University of Newcastle (UON) researchers have received almost $1.65 million to support four ground-breaking cancer projects, as part of a $39 million funding package announced by the NSW Government.
Two Early Career Fellowships totalling $450,000 and $592,000 were awarded to Dr Gillian Gould and Dr Flora Tzelepis respectively, both of whom are conducting smoking cessation projects.
NSW Health Minister Jillian Skinner said the grants – funded through the Cancer Institute NSW – were vital to ensuring the State attracts and retains the best and brightest cancer researchers.
Dr Gould is leading the Indigenous Counselling and Nicotine (ICAN) QUIT in Pregnancy Trial aimed at improving strategies for the management of smoking cessation in pregnant Aboriginal women in NSW.
Currently, tobacco smoking among NSW Aboriginal pregnant women occurs at six times the rate of their non-Aboriginal counterparts (48% versus 8%). Smoking is also the leading cause of lung cancer for Aboriginal women, with twice the risk of non-Aboriginal women.
“Helping women quit smoking in pregnancy can protect them from life-long cancer risks, reduce the risks of childhood cancers in offspring, as well as preventing low birth weight, pregnancy complications, and other chronic diseases in offspring such as heart disease, obesity and diabetes,” Dr Gould said.
“This research aims to improve the management of smoking for this group by implementing state-of-the-art smoking cessation guidelines and supporting health professionals to provide excellent smoking cessation care.”
In a trial funded by the Fellowship, clinicians at Aboriginal Community Controlled Health Services trained in culturally-appropriate guidelines will be compared to clinicians using their standard approaches.
Dr Tzelepis, picture below, is running the first study to examine the effectiveness of real-time video counselling delivered via Skype or Face Time to smokers in their homes in regional and remote areas. She will compare the results with those using Quitline telephone counselling or written materials.
“Video counselling may strengthen the rapport between the advisor and smoker, and for smokers who live in regional and remote areas it eliminates the need to travel long distances to access face-to-face support,” Dr Tzelepis said. “If found to be effective, national and international Quitlines could adopt video counselling as part of their routine services.”
New laboratory technology known as Single Cell Analysis, which measures the characteristics of individual cells in a tumour, is the cornerstone of Professor Scott’s infrastructure grant.
“Only some cancer cells are capable of spreading while others can resist treatment and give rise to aggressive relapses,” Professor Scott said. “It’s this tumour heterogeneity that makes prognosis and treatment of cancer so unpredictable, but until now our research techniques have lacked the resolution to measure single cells.”

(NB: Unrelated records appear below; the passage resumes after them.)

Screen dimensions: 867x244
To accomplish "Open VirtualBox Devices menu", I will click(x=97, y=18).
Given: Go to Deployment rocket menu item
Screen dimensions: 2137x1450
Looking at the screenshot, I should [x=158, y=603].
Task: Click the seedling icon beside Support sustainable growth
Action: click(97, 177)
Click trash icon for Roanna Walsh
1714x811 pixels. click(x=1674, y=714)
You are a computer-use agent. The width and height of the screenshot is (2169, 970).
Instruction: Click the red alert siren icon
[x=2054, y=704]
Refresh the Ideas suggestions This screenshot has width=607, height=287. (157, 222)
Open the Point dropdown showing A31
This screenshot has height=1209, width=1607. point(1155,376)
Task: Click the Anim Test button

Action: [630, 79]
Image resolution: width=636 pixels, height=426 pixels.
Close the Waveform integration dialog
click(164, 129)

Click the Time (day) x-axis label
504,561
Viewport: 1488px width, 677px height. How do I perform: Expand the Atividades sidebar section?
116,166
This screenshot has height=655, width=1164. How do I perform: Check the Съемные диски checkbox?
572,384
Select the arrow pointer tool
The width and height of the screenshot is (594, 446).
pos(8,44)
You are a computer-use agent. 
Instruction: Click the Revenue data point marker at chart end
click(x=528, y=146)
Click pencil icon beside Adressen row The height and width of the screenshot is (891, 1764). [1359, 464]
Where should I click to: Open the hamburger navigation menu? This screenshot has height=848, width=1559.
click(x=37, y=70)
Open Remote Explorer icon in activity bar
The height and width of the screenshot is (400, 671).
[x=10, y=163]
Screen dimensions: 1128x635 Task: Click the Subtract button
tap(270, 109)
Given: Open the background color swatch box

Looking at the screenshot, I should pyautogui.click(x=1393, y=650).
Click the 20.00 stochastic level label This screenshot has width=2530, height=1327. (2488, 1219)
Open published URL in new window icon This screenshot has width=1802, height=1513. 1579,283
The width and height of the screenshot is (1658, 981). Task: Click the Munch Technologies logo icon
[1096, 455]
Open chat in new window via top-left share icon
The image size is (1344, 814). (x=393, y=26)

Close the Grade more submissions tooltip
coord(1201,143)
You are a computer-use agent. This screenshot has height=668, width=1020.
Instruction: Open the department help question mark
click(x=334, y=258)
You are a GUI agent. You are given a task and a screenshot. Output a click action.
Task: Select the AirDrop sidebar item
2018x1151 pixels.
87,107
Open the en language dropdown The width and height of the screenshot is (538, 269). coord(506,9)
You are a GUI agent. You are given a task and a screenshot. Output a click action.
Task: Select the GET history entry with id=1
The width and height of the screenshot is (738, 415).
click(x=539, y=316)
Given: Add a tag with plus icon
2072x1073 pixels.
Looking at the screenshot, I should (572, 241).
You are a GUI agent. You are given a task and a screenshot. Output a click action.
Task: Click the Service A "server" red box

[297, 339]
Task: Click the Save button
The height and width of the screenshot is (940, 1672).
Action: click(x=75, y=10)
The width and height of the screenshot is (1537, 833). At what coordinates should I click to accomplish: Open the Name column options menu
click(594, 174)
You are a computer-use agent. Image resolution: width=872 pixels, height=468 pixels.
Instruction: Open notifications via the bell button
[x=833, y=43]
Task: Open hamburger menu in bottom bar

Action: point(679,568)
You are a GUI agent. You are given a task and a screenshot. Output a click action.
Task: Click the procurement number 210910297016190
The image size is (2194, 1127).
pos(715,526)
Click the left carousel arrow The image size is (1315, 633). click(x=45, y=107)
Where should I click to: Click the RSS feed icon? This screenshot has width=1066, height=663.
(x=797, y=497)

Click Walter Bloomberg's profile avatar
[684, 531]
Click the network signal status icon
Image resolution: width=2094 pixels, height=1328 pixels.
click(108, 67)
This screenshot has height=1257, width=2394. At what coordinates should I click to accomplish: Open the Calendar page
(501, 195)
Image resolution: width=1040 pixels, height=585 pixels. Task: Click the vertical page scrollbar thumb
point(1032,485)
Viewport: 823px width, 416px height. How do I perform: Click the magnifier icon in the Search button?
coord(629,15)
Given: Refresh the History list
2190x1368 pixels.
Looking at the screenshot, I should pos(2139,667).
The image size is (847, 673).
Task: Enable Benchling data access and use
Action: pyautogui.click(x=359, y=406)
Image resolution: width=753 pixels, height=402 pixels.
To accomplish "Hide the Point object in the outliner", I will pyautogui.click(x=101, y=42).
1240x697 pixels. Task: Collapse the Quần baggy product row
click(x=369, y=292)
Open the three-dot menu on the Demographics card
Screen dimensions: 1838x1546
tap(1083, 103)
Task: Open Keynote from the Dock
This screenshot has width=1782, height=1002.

Professor Forbes, meanwhile, will be maximising the research value of the Hunter Cancer Biobank (HCB) through detailed characterisation of tumour bio specimens linked to clinical outcomes. The Biobank currently contains over 12,000 tissue specimens donated by more than 4,500 patients. The primary aim of this grant is to increase the use of these tumour bio-specimens in translational and clinical research.
Chief Cancer Officer and CEO of the Cancer Institute NSW, Professor David Currow, said: “As our population ages, the number of people with cancer is increasing. In five years’ time more than 53,000 people in NSW will be told 'you have cancer’.
“The Cancer Institute NSW is proud to fund this research as we know it is the foundation for better cancer treatments and will ultimately take us closer to our vision of ending cancers as we know them.”